— start Text —

We should, I suppose, be grateful to Benedict Brogan for his column today examining some of the reasons for why Britain should become more heavily involved in the Syrian civil war. Grateful, that is, because Mr Brogan’s article reveals how pitifully inadequate these reasons are. Here’s Mr Brogan’s conclusion:

The coalition against intervention in Syria appears to have all the arguments on its side. It is, by any measure, a terrible idea, and on current standings the Prime Minister would struggle to secure necessary support in the Commons. But Mr Cameron says he wants to save Britain from international relegation. In which case, membership of the league of front rank nations comes with a price that is sometimes quite awful. Going in could have consequences that, after Iraq and Afghanistan, we are all too familiar with. But we should acknowledge, as he evidently does, that sitting this one out carries a price as well. The global race is not just about economics. It is about the willingness of the few countries with the capacity to intervene to stand up and be counted when the need arises. Mr Cameron knows that the burden is always ours.

Is that it? Intervention is a terrible idea but we need to do it because otherwise other people will think Britain’s penis has shrivelled. Good god.

But when it comes to problems such as Syria Britain may have a voice but it does not, not really, have a foreign policy. We gave that up long ago. Indeed, Brogan’s argument is quite clear on this front:

As his predecessors have done, [Cameron] has understood quickly the price of our reliance on the US. The advantages that derive from that unique strategic relationship are not just special, they are vital. From intelligence sharing to cooperation on our nuclear deterrent, all the under-appreciated contributions that keep us in what Mr Cameron calls the global race stem from our ability to be able to call on American support that exceeds what we can offer them in material terms. A historic commonality of interests is expressed in a basic trade-off: in exchange for our moral and political support on the international stage, we secure privileged access to the vast resources of the world’s hyperpower.

— end Text —
— start Material —

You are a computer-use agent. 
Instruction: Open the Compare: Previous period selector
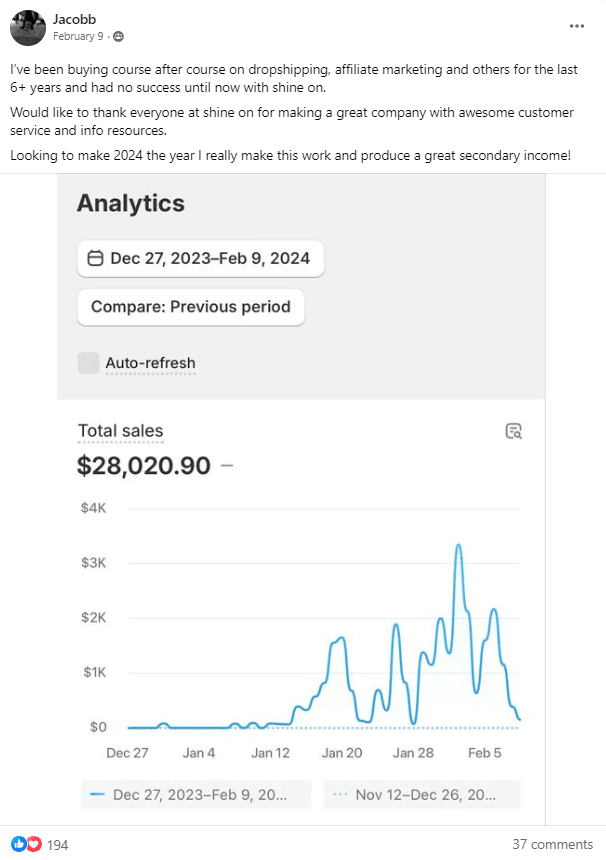pyautogui.click(x=191, y=307)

— end Material —

Written task A:
Decide whether each statement below agrees with the piece on Syrian intervention, answering yes or no and quoting the words of that piece that settle it. (i) Brogan's conclusion grants that the opponents of intervention in Syria seem to hold all the arguments. (ii) The author holds that Britain has a real foreign policy of its own on problems such as Syria. (iii) Brogan writes that the American support Britain can call on exceeds what Britain can offer in material terms.
Written task B:
Carry on the piece on Syrian intervention from its final sentence, in the author's voice.

Exercise output A:
(i) Yes: "The coalition against intervention in Syria appears to have all the arguments on its side."
(ii) No: "Britain may have a voice but it does not, not really, have a foreign policy."
(iii) Yes: "our ability to be able to call on American support that exceeds what we can offer them in material terms."

Exercise output B:
It is a deal that all prime ministers have understood. It informs, no doubt, the Tory belief in a like-for-like replacement for Trident. Even when he refused to follow the US into Vietnam, Harold Wilson strained every sinew to offer the Johnson administration vocal political support. Margaret Thatcher set aside the embarrassment of the Grenada invasion in favour of the importance of the long-term partnership. Mr Blair stayed alongside Mr Bush on Iraq because he understood that whatever the cost, Britain had to be seen at all times to stand shoulder to shoulder with its principal ally. Gordon Brown understood the centrality of the relationship, to a point that was embarrassingly needy.

In other words, we cannot afford to upset the Americans, “whatever the cost”. If they want to do something then we need to do that something too, even if we might think it unwise, if we doubt our capacity to actually do that something or if we consider it contrary to our own national interest. The only thing that counts  - the consideration that trumps all others – is remaining close to the Americans.

As it happens, we do gain a good deal from the Atlantic alliance but there remains something unseemly, something almost pathetic, about this kind of clinging neediness. And if we sacrifice our own independent judgement then how can we reasonably still claim to be in the Top League of Leading Nations?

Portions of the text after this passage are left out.